S-2086-119
Read twice and referred to the Committee on Health, Education, Labor, and Pensions.
Sponsored by Rand Paul (R-KY)
What it does
This bill would amend the Employee Retirement Income Security Act of 1974 (ERISA) to allow newly created entities called "health marketplace pools" to be treated as employers for the purpose of offering group health insurance. Any individual or employer that joins such a pool could access group health coverage — including drug-only plans — regardless of whether they share a common employer. Pools could not deny membership based on a person's health status, and multiple pools could operate in the same geographic area.
Who benefits
Self-employed individuals and gig workers who currently lack access to employer-sponsored group coverage. Small business owners and their employees who cannot afford individual small-group premiums. Freelancers, independent contractors, and part-time workers without employer benefits. Trade associations and professional organizations that could form or join pools on behalf of members.

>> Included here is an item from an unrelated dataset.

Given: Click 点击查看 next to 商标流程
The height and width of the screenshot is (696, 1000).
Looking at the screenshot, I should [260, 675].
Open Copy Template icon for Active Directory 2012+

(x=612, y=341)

Insurers and third-party administrators who would gain a new market segment. Consumers seeking drug-only coverage plans, which are not currently permitted as standalone group plans.
Who is hurt
State insurance regulators would lose authority over these pools, since ERISA-governed plans are largely exempt from state insurance mandates. Insurers selling individual and small-group plans in state-regulated markets could face competitive pressure if healthier enrollees migrate to marketplace pools. Consumers in pools that attract a sicker-than-average membership could face higher premiums over time. State-mandated benefit requirements — such as mental health parity, maternity coverage, or specific drug coverage rules — may not apply to these plans. Employees of small businesses whose employers join a pool may have less recourse under state consumer protection laws.
Supporters argue
Supporters argue that the current system locks millions of self-employed Americans and small business workers out of the cost advantages that large employers enjoy, forcing them into more expensive individual markets. By allowing voluntary risk pooling across unrelated individuals and employers under ERISA, the bill would expand access to group-rate coverage and give consumers more choices — including streamlined drug-only plans for those who primarily need prescription coverage. They contend that competition from these pools would pressure existing insurers to lower premiums across the board.
Opponents argue
Opponents argue that because ERISA preempts state insurance law, these pools would be able to sidestep state-mandated benefits — such as mental health coverage, maternity care, and chronic disease treatments — potentially offering bare-bones plans that attract younger, healthier enrollees. They contend this "adverse selection" dynamic would drain healthier members from ACA-compliant markets, raising premiums for those who remain, including people with pre-existing conditions. Critics also point to a history of fraud and insolvency in loosely regulated association health plans, citing the Department of Labor's 2019 court-ordered rollback of a similar rule.
Constitutional context
Congress has broad authority to regulate employee benefit plans under the Commerce Clause and has exercised that authority through ERISA since 1974. ERISA's express preemption of state insurance laws has been repeatedly upheld. However, post-Loper Bright (2024), any agency regulations implementing this bill — such as DOL rules defining pool eligibility — would face independent judicial scrutiny rather than deference, potentially narrowing the bill's practical reach.
Checks and balances
Congress expands the definition of "employer" under ERISA, giving the executive branch (Department of Labor) new rulemaking and enforcement authority over health marketplace pools; state insurance regulators lose oversight authority over ERISA-governed pools, and federal courts retain review power over DOL implementation rules.
Historical precedent
The Department of Labor issued a 2018 rule expanding association health plans under a similar ERISA theory; a federal district court vacated key provisions in 2019, finding the rule improperly stretched the definition of "employer" beyond what ERISA's text and purpose allowed.